The protest movement against the Dakota Access Pipeline south of Mandan, North Dakota has been building the last week.
More than 1,000 protesters camped out in Cannon Ball over the weekend.
The protesters all have their own views on what they hope to accomplish ranging from the complete end to oil use to simply rerouting the pipeline.
However they all agree that to achieve any of these goals they have to keep the protests peaceful.
Most of the protesters out here are a part of the Sioux Native American tribe.
The pipeline's route passes over lands that the Sioux claim.
They use the river for drinking water and want to defend it from the possibility of pollution.
Tribal members from all over have come to show their support, KVRR met with people who had traveled from northern Minnesota and even as far as Arizona.
Walter Richard Schmucker one of the protesters says, "We say that sacred water is our life you know?

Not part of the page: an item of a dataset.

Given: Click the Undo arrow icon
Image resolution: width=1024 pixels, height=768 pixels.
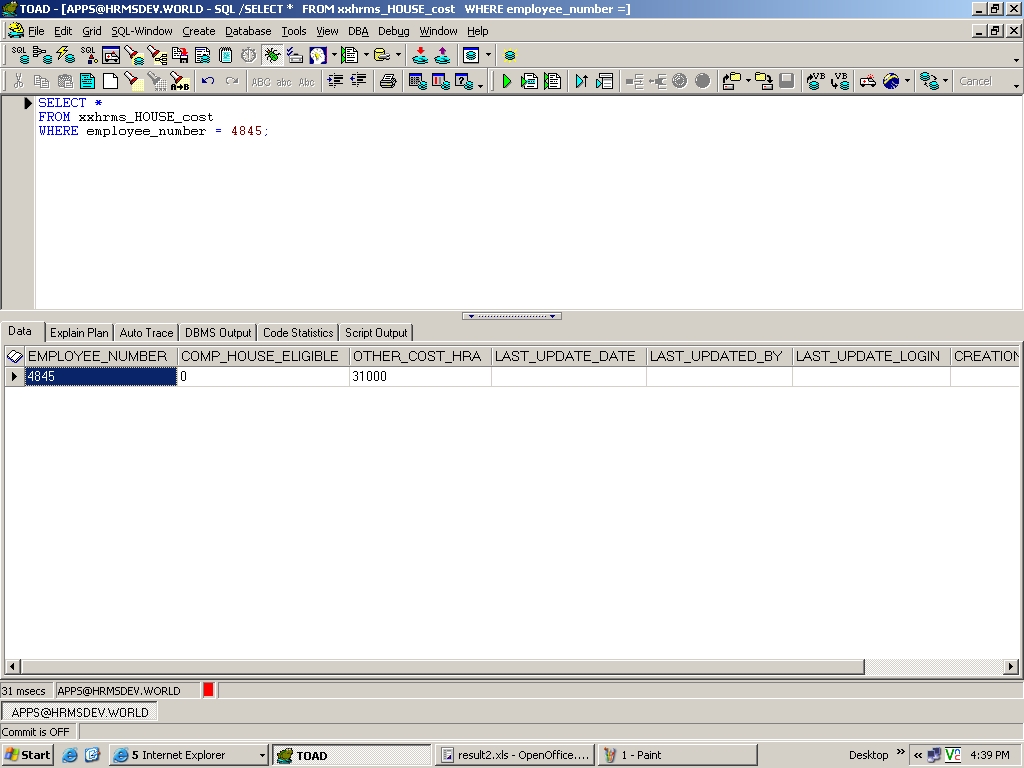Looking at the screenshot, I should [208, 81].
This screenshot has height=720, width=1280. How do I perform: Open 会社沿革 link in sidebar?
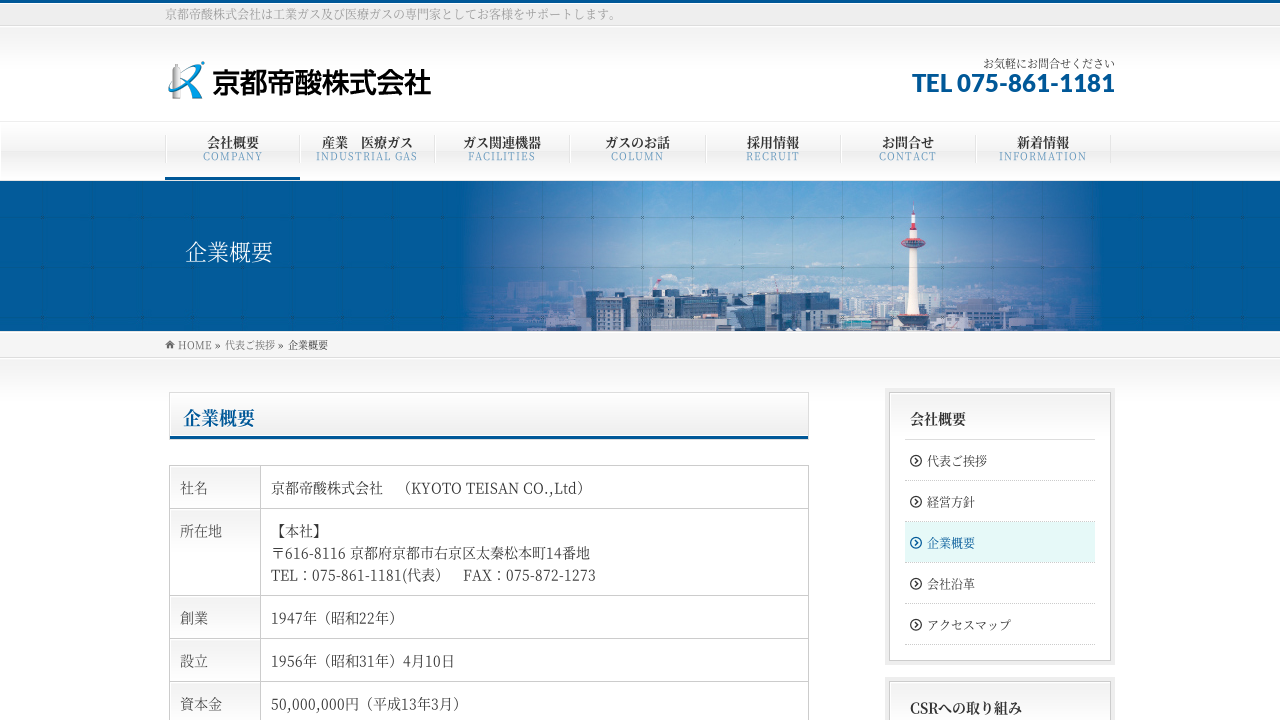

That's our life you know? They say the good life is the way we live. We can't live without that water. I am a warrior that comes out here and represents a people."
Even with the passionate feelings, Johnelle Leingang, an emergency response coordinator says the camp is pretty quiet for the most part.
"It's quiet and it's peaceful. It's peaceful here all the time. You know it's like a whole new big family for everybody," says Leingang.
One of the biggest things people have been telling me here is that they've noticed just a great sense of community among the protesters.
Everyone here has their own special skills that they're bringing and volunteering their services to help the group.
People cook for the group, cut firewood, run into town for supplies, everybody has their own job that they use to help the group as a whole.
The protesters say all this whole event has allowed people to get to know each other on a deeper spiritual level.
One of the camp leaders, Virgil Taken Alive says, "So within us is a spirit that we get to know each other just as I'm getting to know who you are and to communicate that spiritual connection and its happening more and more."
For some of the protesters this goes beyond just the river.
The gathering of the Sioux tribe in such a large number hasn't been seen for many years.
The last time was back when tension between the natives and the government were very high.
Protester Vonda Eagle Horse says, "What this really matters is that we are all as one now and this is just going to help us in the future for other things you know. Even the wounded Knee massacre, they never did apologize."
Even though this protest has brought many past wounds to the surface everyone here remains dedicated to remaining peaceful.
Construction on the pipeline has been halted for the time being.
The leaders of the protest are deciding what the next move is as they await word from the pipeline company on the future of the project.